### Texto citado
In [None]:
import pandas as pd
import json

In [None]:
df_bert_clip = pd.read_csv("results_bert_clip.csv")
df_bert_clip.rename(columns = {"answer": "answer_bert_clip", "conf": "conf_bert_clip"}, inplace = True)
df_bert_clip.head()

In [None]:
df_bert_clip.conf_bert_clip.hist()

In [None]:
df_clip = pd.read_csv("results_clip_deuser.csv")
df_clip.rename(columns = {"answer": "answer_clip", "conf": "conf_clip"}, inplace = True)
df_clip.head()

In [None]:
df_clip.conf_clip.hist()

In [None]:
df_blip2 = pd.read_csv("results_blip2.csv")
df_blip2.rename(columns = {"answer": "answer_blip2", "conf": "conf_blip2"}, inplace = True)
df_blip2.head()

In [None]:
df_blip2.conf_blip2.hist()

In [None]:
df_models = df_bert_clip.merge(df_clip, how = "inner", on = "image")
df_models = df_models.merge(df_blip2, how = "inner", on = "image")
df_models

---

In [None]:
# Ensemble 1: Bert_Clip com clip

def ensemble_bert_clip_with_clip(row):
    
    if row.answer_bert_clip == row.answer_clip:
        return row.answer_bert_clip
    
    else:
        
        if row.conf_bert_clip > row.conf_clip:
            return row.answer_bert_clip
        
        else:
            return row.answer_clip

In [None]:
df_models["emsemble1"] = df_models.apply(ensemble_bert_clip_with_clip, axis = 1)
df_models.head()

In [None]:
model_answers = []
for i in range(len(df_models)):
    image_url = df_models['image'][i]
    answer = df_models['emsemble1'][i]
    answer_result = {'image': image_url, 'answer': answer}
    model_answers.append(answer_result)

with open('answers_results_e1.json', 'w') as file:
    json.dump(model_answers, file)

---

In [None]:
# Ensemble 2: Bert_Clip com blip2

def ensemble_bert_clip_with_blip2(row):
    
    if row.answer_bert_clip == row.answer_blip2:
        return row.answer_bert_clip
    
    else:
        
        if row.conf_bert_clip > row.conf_blip2:
            return row.answer_bert_clip
        
        else:
            return row.answer_blip2

In [None]:
df_models["emsemble2"] = df_models.apply(ensemble_bert_clip_with_blip2, axis = 1)

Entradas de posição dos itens
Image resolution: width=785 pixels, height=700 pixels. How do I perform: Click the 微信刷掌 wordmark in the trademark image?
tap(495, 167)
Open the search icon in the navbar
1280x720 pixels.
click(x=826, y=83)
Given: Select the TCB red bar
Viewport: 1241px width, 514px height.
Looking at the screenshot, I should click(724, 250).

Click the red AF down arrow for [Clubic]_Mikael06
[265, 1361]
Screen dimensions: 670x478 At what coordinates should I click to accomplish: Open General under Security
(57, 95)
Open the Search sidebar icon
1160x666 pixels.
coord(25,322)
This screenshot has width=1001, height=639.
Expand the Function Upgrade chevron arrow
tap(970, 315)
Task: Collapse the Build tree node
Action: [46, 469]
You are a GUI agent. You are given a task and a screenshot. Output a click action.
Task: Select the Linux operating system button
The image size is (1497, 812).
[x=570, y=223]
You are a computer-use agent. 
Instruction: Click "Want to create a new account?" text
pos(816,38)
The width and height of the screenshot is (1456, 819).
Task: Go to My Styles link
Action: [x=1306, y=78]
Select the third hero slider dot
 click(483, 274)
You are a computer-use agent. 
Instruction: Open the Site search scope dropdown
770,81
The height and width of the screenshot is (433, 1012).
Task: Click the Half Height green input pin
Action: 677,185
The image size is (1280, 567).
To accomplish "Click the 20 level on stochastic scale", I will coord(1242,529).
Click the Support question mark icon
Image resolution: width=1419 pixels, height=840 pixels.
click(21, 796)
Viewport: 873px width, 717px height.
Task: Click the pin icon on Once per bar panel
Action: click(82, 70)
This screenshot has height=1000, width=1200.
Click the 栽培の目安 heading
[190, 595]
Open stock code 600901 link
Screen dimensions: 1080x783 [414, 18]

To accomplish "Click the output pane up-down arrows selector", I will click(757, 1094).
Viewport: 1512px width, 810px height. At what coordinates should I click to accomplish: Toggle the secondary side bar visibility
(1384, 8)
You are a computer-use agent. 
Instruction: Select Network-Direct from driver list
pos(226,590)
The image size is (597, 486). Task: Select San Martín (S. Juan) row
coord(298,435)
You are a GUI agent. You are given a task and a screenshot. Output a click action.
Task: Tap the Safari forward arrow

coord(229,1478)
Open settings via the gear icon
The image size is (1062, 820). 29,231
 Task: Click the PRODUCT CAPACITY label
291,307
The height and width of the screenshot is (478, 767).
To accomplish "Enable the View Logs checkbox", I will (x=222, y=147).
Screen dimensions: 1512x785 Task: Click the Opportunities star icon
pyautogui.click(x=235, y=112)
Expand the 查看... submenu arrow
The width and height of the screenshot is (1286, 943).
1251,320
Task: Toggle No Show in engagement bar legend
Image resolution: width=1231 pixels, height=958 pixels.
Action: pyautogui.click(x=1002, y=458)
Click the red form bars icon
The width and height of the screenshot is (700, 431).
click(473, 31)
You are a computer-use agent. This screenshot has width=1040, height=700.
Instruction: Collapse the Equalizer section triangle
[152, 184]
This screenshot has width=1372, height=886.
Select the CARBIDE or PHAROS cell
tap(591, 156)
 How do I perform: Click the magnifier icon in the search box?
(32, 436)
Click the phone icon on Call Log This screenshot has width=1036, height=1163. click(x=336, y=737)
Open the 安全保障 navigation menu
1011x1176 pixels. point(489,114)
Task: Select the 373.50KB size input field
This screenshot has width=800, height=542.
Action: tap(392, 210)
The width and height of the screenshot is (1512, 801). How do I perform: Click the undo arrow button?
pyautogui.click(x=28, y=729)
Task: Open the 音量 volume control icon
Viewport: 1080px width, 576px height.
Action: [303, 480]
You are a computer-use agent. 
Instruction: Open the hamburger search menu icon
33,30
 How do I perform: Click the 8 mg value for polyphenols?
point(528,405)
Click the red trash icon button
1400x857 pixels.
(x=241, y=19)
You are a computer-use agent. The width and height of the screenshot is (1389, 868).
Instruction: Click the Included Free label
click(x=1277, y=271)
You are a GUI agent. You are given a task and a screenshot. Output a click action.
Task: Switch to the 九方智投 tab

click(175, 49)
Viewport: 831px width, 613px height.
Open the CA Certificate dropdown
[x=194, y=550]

### Problemas
A) No notebook de combinação de modelos, em qual arquivo JSON são salvas as respostas do ensemble 1?
B) Prossiga com o notebook de combinação de modelos a partir da última linha mostrada.

### Respostas por tarefa
A) answers_results_e1.json

B)
df_models.head()

In [None]:
model_answers = []
for i in range(len(df_models)):
    image_url = df_models['image'][i]
    answer = df_models['emsemble2'][i]
    answer_result = {'image': image_url, 'answer': answer}
    model_answers.append(answer_result)

with open('answers_results_e2.json', 'w') as file:
    json.dump(model_answers, file)

---

In [None]:
# Ensemble 3: Clip com blip2

def ensemble_clip_with_blip2(row):
    
    if row.answer_clip == row.answer_blip2:
        return row.answer_clip
    
    else:
        
        if row.conf_clip > row.conf_blip2:
            return row.answer_clip
        
        else:
            return row.answer_blip2

In [None]:
df_models["emsemble3"] = df_models.apply(ensemble_clip_with_blip2, axis = 1)
df_models.head()

In [None]:
model_answers = []
for i in range(len(df_models)):
    image_url = df_models['image'][i]
    answer = df_models['emsemble3'][i]
    answer_result = {'image': image_url, 'answer': answer}
    model_answers.append(answer_result)

with open('answers_results_e3.json', 'w') as file:
    json.dump(model_answers, file)

---

In [None]:
# Ensemble 4: all

def ensemble_all(row):
    
    cols = [i for i in row.index.tolist() if "answer" in i]
    df_count_answer = pd.DataFrame({"answer": row[cols].values}).answer.value_counts().reset_index()
    
    # Quando o shape é 1 significa que as 3 predições foram iguais
    if df_count_answer.shape[0] == 1:
        return(row[cols[0]])
    
    # Quando o shape é 2 significa que 2 modelos concordaram e 1 não, no caso, o primeiro é o que teve 
    # a resposta mais frequente
    if df_count_answer.shape[0] == 2:
        return(df_count_answer["index"][0])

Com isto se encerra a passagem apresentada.